Abstracts : C1: Targeting mutational landscape of TP53 gene in patients diagnosed with oral cancers living in Senegal

Abstracts : C1: Targeting mutational landscape of TP53 gene in patients diagnosed with oral cancers living in Senegal

PD. Sarr, S. Touré, E. El Fahime, JPD. Diop, SA. Ba, Y. Dia, B. Mbengue, M. Sylla Niang, A. Dièye, R. Ndiaye Diallo.
DOI: 10.54266/ajo.2.1s.c1.THNkljUT2E

ABSTRACT

INTRODUCTION: Looking for the mutational landscape on a genomic scale has provided in the last few years unprecedented perspectives for understanding molecular pathogenesis of cancer progression, response to treatment and genetic predisposition. In oral cancers, numerous genomic studies have been devoted to alterations in the TP53 gene and their clinical significance in carcinogenesis. Herein, we screened for genomic variants of TP53 predisposing to oral cancers in Senegalese patients. MATERIALS AND METHODS: Eighty-eight patients with confirmed diagnostic were recruited after informed consent from Stomatology Unit of Aristide le Dantec Hospital. Blood samples were collected from each patient to perform DNA extraction, PCR amplification of all coding exons of TP53 followed by Sanger Sequencing of PCR products. Nucleotidic sequences were analyzed with Genalys software.
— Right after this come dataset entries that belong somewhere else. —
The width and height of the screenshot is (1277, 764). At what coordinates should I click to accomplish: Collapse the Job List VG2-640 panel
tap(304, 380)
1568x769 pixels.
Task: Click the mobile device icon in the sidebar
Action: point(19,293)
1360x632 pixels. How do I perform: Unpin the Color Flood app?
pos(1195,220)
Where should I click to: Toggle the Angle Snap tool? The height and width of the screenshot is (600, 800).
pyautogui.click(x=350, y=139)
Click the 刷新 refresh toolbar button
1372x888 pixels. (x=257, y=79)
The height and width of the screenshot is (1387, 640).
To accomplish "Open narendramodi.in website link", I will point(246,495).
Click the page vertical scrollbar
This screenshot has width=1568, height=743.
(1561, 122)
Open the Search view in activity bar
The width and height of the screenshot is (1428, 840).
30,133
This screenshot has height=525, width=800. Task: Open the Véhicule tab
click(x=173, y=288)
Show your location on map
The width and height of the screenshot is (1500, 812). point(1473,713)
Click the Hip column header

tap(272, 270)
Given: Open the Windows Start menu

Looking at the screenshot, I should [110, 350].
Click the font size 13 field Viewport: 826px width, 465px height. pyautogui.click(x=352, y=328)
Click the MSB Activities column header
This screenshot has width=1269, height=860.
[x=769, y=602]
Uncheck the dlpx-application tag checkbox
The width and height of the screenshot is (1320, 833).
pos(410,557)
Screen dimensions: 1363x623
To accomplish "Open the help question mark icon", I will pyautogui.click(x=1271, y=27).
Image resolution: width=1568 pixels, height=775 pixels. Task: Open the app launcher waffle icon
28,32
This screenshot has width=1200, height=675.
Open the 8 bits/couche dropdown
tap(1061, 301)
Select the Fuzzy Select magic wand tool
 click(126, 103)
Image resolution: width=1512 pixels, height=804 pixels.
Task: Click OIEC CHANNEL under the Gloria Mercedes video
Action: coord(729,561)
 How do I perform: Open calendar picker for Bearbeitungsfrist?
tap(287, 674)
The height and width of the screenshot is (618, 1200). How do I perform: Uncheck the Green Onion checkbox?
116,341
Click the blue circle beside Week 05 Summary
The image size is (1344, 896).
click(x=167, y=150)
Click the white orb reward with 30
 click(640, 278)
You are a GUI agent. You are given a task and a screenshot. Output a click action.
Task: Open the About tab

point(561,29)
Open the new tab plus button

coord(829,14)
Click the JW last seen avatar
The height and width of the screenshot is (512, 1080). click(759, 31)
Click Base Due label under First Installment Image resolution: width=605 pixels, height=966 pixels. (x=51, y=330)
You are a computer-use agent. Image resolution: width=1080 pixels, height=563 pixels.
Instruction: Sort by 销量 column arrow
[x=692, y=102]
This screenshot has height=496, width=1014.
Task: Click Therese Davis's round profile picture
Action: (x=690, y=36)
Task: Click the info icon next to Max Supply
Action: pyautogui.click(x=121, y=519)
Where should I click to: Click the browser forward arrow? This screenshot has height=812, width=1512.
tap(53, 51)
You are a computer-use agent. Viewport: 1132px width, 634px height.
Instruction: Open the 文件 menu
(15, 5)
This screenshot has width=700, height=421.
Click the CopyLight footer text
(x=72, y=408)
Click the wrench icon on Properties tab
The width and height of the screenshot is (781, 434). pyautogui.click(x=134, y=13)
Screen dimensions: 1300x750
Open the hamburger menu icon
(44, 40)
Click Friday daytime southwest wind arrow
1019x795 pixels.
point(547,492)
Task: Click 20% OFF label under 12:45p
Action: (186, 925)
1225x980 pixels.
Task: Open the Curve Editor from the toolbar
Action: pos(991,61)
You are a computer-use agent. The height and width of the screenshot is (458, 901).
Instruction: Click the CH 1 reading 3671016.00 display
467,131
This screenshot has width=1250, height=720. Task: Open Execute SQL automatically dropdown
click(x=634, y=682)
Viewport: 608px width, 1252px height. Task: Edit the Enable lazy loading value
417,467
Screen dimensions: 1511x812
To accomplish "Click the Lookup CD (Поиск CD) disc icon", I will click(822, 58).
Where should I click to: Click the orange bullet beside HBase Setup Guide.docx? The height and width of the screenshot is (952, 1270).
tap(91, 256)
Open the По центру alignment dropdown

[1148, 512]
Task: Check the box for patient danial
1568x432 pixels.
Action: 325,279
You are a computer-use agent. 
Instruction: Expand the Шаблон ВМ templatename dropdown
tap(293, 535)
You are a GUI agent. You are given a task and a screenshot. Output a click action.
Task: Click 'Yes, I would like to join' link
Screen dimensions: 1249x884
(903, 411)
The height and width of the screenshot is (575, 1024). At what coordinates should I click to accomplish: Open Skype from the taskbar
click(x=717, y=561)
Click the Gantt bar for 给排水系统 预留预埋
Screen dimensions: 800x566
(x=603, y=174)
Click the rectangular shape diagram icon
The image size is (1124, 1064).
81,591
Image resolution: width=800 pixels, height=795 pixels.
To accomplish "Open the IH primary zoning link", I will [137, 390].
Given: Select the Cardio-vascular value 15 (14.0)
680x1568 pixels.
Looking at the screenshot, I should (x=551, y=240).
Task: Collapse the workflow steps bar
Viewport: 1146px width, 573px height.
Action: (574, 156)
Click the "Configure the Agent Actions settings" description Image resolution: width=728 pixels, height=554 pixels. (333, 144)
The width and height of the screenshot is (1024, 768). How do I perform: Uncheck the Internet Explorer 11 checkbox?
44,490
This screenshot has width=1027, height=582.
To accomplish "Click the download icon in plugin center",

RESULTS: Mean age at diagnosis was estimated at 51.9 ± 17.98 years with a sex-ratio of 0.76. The majority of patients (64/88) had a negative alcohol-tobacco status. Tumor histology showed that 90% of patients had squamous cell carcinoma localised preferentially on the tongue (22.7%), gum (20.5%) and cheek mucosa (19.3%). Mutation screening of TP53 showed that 52.27% of the patients carried at least one mutation. Eleven genomic variants were identified, seven already reported in mutation databases and four new variants. The most recurrent variants was p.Pro72Arg (rs1042522; Arginine allelic frequency estimated at 31.26%) and a 16 bp deletion in intron 3 (rs59758982; allelic frequency estimated at 26.25%). Linkage disequilibrium (LD) calculation has shown that these two variants are in strong LD but tests of association with controls show that they could not predispose towards oral cancers. CONCLUSION: The results of the present investigation suggest that the two most common variants found in Senegalese patients are not predisposing to oral cancers. Further comprehensive investigations on reported and new variants found in this study should be conducted to highlight their functional impacts and hypothetic oncogenic associated function.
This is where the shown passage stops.